MATERIAL FOR THIS EXERCISE:
= Beginning of Section =
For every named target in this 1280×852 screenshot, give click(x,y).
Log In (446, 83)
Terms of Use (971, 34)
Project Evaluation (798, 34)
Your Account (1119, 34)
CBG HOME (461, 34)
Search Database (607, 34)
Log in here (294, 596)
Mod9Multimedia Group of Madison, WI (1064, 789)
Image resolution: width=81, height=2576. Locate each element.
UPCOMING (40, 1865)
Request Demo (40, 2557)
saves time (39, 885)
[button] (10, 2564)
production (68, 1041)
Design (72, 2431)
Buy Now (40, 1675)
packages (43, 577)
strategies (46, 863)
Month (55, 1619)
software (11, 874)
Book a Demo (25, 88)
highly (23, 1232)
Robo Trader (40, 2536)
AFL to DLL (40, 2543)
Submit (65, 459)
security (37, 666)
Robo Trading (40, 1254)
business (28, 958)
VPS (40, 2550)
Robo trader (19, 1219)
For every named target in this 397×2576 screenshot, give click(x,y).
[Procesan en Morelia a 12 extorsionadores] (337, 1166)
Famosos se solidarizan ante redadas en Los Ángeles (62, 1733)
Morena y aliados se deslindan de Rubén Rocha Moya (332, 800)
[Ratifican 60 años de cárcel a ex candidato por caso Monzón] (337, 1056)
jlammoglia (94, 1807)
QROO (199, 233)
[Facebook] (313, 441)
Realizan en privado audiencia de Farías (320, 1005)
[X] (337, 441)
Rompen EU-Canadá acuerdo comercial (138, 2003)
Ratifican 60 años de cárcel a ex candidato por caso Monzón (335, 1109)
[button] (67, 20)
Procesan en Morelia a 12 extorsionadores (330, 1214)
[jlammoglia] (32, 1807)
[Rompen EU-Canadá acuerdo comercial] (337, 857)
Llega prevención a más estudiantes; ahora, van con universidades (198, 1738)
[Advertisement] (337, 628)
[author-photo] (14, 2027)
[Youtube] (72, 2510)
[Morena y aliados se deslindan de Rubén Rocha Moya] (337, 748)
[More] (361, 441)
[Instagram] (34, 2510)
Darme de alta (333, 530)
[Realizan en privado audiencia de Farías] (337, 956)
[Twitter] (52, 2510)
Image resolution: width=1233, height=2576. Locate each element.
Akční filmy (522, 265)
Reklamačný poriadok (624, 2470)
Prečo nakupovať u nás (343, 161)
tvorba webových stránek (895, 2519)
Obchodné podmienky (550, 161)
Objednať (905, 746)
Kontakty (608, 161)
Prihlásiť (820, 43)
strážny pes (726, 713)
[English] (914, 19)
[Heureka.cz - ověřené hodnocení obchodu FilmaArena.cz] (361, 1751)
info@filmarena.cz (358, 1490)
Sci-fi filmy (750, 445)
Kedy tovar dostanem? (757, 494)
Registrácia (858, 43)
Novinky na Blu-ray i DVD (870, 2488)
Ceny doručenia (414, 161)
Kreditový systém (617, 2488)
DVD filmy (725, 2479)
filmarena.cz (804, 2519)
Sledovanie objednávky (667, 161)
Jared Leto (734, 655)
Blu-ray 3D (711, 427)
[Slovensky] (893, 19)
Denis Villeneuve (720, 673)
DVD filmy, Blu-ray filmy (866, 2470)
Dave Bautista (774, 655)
= End of Section =
INSTRUCTIONS FOR THE TASK:
Beginning with the first line of the listing above, please write out every line exactly until you reach the line that contains "Morena y aliados se deslindan de Rubén Rocha Moya (332, 800)", and include that one too.

ANSWER SECTION:
For every named target in this 1280×852 screenshot, give click(x,y).
Log In (446, 83)
Terms of Use (971, 34)
Project Evaluation (798, 34)
Your Account (1119, 34)
CBG HOME (461, 34)
Search Database (607, 34)
Log in here (294, 596)
Mod9Multimedia Group of Madison, WI (1064, 789)
Image resolution: width=81, height=2576. Locate each element.
UPCOMING (40, 1865)
Request Demo (40, 2557)
saves time (39, 885)
[button] (10, 2564)
production (68, 1041)
Design (72, 2431)
Buy Now (40, 1675)
packages (43, 577)
strategies (46, 863)
Month (55, 1619)
software (11, 874)
Book a Demo (25, 88)
highly (23, 1232)
Robo Trader (40, 2536)
AFL to DLL (40, 2543)
Submit (65, 459)
security (37, 666)
Robo Trading (40, 1254)
business (28, 958)
VPS (40, 2550)
Robo trader (19, 1219)
For every named target in this 397×2576 screenshot, give click(x,y).
[Procesan en Morelia a 12 extorsionadores] (337, 1166)
Famosos se solidarizan ante redadas en Los Ángeles (62, 1733)
Morena y aliados se deslindan de Rubén Rocha Moya (332, 800)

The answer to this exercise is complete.